INPUT FOR THIS TASK:
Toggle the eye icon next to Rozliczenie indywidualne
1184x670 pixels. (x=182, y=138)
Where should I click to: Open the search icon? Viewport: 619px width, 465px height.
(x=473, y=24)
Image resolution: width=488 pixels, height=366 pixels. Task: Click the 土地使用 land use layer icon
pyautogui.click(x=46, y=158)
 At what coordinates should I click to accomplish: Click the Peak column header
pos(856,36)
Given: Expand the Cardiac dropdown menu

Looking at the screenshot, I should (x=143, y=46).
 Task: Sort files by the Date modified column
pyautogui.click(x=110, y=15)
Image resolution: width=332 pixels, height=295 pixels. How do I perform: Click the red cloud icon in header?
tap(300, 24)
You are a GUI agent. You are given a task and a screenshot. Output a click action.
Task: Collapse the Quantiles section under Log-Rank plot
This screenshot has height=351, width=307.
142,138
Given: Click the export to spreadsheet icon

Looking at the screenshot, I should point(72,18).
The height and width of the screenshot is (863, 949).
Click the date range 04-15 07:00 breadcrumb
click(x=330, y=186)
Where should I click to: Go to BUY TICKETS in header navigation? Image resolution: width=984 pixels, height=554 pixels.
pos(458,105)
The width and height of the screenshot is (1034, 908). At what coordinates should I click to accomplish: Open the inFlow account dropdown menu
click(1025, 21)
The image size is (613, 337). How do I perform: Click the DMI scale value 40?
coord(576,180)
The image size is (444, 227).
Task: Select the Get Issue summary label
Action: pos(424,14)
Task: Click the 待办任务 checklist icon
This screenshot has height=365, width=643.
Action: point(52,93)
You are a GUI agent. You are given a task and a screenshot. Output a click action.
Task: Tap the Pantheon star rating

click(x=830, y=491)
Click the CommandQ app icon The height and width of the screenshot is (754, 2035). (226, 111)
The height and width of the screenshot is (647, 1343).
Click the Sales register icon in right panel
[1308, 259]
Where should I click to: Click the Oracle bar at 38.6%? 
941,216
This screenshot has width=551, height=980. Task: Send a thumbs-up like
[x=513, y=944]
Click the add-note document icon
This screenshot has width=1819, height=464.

ACTIVITY: Could you write out only the lines of the listing above from the one that contains "Task: Click the 待办任务 checklist icon" through its final line, exactly and inclusive?

WRITTEN REPLY:
Task: Click the 待办任务 checklist icon
This screenshot has height=365, width=643.
Action: point(52,93)
You are a GUI agent. You are given a task and a screenshot. Output a click action.
Task: Tap the Pantheon star rating

click(x=830, y=491)
Click the CommandQ app icon The height and width of the screenshot is (754, 2035). (226, 111)
The height and width of the screenshot is (647, 1343).
Click the Sales register icon in right panel
[1308, 259]
Where should I click to: Click the Oracle bar at 38.6%? 
941,216
This screenshot has width=551, height=980. Task: Send a thumbs-up like
[x=513, y=944]
Click the add-note document icon
This screenshot has width=1819, height=464.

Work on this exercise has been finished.